SUMMARY OF MACHINE LEARNING + INTRA-PRIMING FILTERS:

Artifact  Isoform 
   21893   682991 

-------------------------------------------------

SQANTI3 ML filter finished successfully!

-------------------------------------------------

-------------------------------------------------

         SQANTI3 Machine Learning filter report

--------------------------------------------------
Loading required package: magrittr

Reading ML result classification table...

Reading classifier variable importance table...
Error in `dplyr::mutate()`:
ℹ In argument: `variable = factor(variable) %>% forcats::fct_reorder(importance)`.
Caused by error:
! object 'variable' not found
Backtrace:
     ▆
  1. ├─imp %>% ...
  2. ├─dplyr::mutate(., variable = factor(variable) %>% forcats::fct_reorder(importance))
  3. ├─dplyr:::mutate.data.frame(., variable = factor(variable) %>% forcats::fct_reorder(importance))
  4. │ └─dplyr:::mutate_cols(.data, dplyr_quosures(...), by)
  5. │   ├─base::withCallingHandlers(...)
  6. │   └─dplyr:::mutate_col(dots[[i]], data, mask, new_columns)
  7. │     └─mask$eval_all_mutate(quo)
  8. │       └─dplyr (local) eval()
  9. ├─factor(variable) %>% forcats::fct_reorder(importance)
 10. ├─forcats::fct_reorder(., importance)
 11. │ └─forcats:::check_factor(.f)
 12. ├─base::factor(variable)
 13. └─base::.handleSimpleError(...)
 14.   └─dplyr (local) h(simpleError(msg, call))
 15.     └─rlang::abort(message, class = error_class, parent = parent, call = error_call)
Execution halted
Output written to: ../results/tumour1_sqanti3_corrected_ml.filtered.gtf

Answer 7 · 2024-04-23T14:35:12.000Z

@MartinezRuiz-Carlos yes, that is exactly it. As the log indicates, the ML filter is being skipped, and only the intra-primming filter being applied:

Warning message:
Not enough (< 250) Novel Not in Catalog (NNC) + non-canonical transcripts.
Warning message:
Not enough (< 250) Novel Not in Catalog (NNC) transcripts, skipping ML filter.

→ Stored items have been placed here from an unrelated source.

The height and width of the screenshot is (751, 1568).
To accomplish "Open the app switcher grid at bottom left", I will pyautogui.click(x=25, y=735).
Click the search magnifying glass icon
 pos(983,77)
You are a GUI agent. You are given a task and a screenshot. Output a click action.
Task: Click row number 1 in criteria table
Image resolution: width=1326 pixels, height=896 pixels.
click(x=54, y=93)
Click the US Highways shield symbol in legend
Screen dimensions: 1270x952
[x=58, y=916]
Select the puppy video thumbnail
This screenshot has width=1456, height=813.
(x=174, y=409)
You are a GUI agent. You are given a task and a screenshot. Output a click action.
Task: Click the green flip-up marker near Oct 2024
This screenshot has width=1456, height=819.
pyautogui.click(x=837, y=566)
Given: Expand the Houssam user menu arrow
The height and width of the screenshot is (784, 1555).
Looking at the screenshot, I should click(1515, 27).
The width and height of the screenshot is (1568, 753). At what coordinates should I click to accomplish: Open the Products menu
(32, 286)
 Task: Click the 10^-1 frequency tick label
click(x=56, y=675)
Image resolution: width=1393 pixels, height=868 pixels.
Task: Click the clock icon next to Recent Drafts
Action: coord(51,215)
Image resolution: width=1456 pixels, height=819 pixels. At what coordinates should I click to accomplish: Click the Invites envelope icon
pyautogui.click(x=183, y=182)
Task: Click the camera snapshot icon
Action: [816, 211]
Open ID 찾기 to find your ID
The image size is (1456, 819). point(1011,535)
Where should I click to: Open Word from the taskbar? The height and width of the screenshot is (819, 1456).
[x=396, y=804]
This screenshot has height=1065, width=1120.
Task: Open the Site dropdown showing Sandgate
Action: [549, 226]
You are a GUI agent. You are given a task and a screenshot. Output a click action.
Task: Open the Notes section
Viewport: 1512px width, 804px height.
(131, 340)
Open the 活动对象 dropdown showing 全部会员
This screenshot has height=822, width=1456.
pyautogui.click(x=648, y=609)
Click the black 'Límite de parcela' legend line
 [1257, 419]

Note that this behavior is thoroughly described in the ML filter documentation.

The solution here would be to define your own TP/TN sets. Some guidance as to how to do that can be found in our recent SQANTI3 manuscript. But since you may not have a good guess of what your true and false positive transcripts look like and/or sufficient isoforms to train the model, running the rules filter, as you already did, is probably the best option.

@jelfman this confirms mi previous guess: the error you reported is related to the ML filter not being correctly run -if run at all-. That's why you don't have the variable importance table. You may want to try the rules filter instead.

I guess that, in addition to the warnings while running the ML filter, the report could be improved to create a more specific error message and/or prevent the ML-related plots from being generated when the ML filter could not be run due to internal requirements. It's far from a major problem, but making a not for developers just in case they play around with the report in the future and want to include it at some point.

Ángeles

Answer 8 · 2024-04-23T15:46:26.000Z

Hi Carlos and Angeles,

I'm sorry I haven't replied to this -- this past week has been busy. Yes, I was able to confirm that there were insufficient TP/TN-designated samples to run, and the ML filter was not running. My confusion stemmed from seeing the successful intra-priming filter results presented in combination with ML-filter results, so this was user error.

Agreed with your suggestion, and it may just be worth including the ML error message at the bottom of the report.

Answer 9 · 2024-04-26T11:46:28.000Z

Closing since @aarzalluz solved the users' questions.